Desarrollemos esta idea un poco más: El infierno es la situación existencial que resulta del endurecimiento definitivo de
una persona en el mal. Es una existencia absurda que se ha petrificado en el absurdo. Por lo tanto, el infierno lo han
creado los propios condenados. Recordemos el descubrimiento que hacen aquellos tres asesinos de la tragedia Huis-clos
(SARTRE, Jean-Paul, A puerta cerrada, Obras completas, t. 1, Aguilar, Madrid, 1974, p. 175) que deben vivir
eternamente juntos, bajo sus miradas recíprocas:
«Entonces esto es el infierno. Nunca lo hubiera creído... Ya os acordaréis: el azufre, la hoguera, las parrillas... Qué
tontería todo eso... ¿Para qué las parrillas? El infierno son los otros» .
Y esto es muy importante. Si el cielo fuera un lugar, sería inconcebible que Dios excluyese de él a nadie; pero si es un
estado de amor, ni siquiera Dios puede introducir en él a quien se niega a amar.

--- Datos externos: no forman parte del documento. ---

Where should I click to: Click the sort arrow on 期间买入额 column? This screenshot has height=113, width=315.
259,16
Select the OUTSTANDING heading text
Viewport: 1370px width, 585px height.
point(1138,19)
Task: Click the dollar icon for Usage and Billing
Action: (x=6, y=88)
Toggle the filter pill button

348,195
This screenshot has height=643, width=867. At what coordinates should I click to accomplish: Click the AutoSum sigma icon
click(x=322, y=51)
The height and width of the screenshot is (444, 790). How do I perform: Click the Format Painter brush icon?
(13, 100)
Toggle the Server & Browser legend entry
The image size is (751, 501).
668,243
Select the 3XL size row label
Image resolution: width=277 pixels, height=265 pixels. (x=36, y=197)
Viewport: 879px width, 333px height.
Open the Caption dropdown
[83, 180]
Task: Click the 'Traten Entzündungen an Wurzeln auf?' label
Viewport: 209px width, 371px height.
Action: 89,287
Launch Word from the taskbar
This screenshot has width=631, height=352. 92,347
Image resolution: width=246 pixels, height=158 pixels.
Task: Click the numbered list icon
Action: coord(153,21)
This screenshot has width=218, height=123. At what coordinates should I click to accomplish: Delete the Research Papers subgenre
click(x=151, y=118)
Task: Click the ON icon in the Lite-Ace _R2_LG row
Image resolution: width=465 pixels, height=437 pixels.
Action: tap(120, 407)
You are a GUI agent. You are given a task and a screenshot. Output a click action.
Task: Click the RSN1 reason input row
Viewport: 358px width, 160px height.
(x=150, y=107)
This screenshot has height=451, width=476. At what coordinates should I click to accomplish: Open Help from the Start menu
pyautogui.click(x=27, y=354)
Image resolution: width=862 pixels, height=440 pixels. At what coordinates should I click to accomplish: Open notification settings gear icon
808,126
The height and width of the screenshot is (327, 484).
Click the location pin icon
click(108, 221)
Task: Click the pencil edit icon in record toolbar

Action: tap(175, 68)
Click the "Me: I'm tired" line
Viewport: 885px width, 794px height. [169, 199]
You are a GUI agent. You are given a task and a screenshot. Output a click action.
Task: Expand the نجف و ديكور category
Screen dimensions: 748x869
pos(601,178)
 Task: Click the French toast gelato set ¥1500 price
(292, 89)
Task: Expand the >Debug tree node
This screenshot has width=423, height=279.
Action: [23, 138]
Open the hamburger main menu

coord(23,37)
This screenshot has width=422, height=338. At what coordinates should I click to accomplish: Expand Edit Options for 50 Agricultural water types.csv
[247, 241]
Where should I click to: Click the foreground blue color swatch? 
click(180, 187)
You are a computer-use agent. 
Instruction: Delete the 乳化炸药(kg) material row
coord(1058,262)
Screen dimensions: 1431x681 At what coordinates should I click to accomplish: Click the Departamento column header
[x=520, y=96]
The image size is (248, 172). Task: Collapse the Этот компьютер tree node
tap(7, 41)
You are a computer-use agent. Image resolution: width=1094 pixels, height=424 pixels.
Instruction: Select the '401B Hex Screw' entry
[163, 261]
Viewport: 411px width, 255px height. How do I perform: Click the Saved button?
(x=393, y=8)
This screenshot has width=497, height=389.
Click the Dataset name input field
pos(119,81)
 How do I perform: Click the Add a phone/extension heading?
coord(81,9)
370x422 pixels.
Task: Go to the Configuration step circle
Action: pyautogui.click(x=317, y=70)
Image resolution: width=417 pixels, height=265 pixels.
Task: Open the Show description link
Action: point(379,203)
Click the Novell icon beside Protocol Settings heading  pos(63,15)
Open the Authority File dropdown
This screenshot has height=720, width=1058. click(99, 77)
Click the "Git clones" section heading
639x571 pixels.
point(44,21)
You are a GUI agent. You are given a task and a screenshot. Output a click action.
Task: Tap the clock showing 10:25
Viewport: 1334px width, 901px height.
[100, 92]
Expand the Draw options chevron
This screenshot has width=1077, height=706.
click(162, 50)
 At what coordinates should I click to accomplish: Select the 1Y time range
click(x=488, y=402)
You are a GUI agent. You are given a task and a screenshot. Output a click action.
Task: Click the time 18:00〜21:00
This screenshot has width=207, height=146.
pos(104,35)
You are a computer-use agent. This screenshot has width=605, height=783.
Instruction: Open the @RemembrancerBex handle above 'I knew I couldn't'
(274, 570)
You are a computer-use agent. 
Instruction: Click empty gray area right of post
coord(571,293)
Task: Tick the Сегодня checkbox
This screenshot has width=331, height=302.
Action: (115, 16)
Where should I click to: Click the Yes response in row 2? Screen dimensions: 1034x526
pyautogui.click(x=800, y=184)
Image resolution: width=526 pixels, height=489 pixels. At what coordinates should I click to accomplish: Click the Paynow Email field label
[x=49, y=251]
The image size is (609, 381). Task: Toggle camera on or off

Así, pues, existe infierno porque la amistad no se puede imponer. Es algo que se ofrece gratuitamente y libremente se
acepta. La oferta divina es la salvación total. Rehusada se convierte en la total perdición. Por eso se puede decir que el
infierno “es no aceptar el que se ahoga la mano que se le tiende”.
Pero, ¿habrá algún hombre a la vez suficientemente maduro y perverso para rechazar lúcidamente la salvación? Es
conocida la frase del abate Mugnier: «Existe el infierno, pero está vacío. ¡Los hombres no son suficientemente malos para
poder merecerlo!».
La Iglesia ha condenado la doctrina según la cual la salvación universal se producirá automática y necesariamente ; pero
ha preservado la esperanza de que pueda ocurrir tal cosa: «Dios quiere que todos los hombres se salven» (1 Tim 2, 4).

Ejercicio Verdadero o Falso (comprensión de texto)


Sobre cómo será el final (Introducción)
1- La Biblia indica claramente cómo ocurrirá todo.
2- La Biblia usa un lenguaje figurado, que hay que interpretar.
Sobre la muerte (Apartado “¿Vida después de la vida?”)
1. El cristianismo cree que se trata de una separación del cuerpo (que muere) y el alma (inmortal).
2. El cristianismo cree que el hombre es una unidad, y por tanto es el ser entero el que muere y el que vuelve a la
vida (resurrección).
3. El cuerpo resucitado será igual al que tenía la persona antes de morir.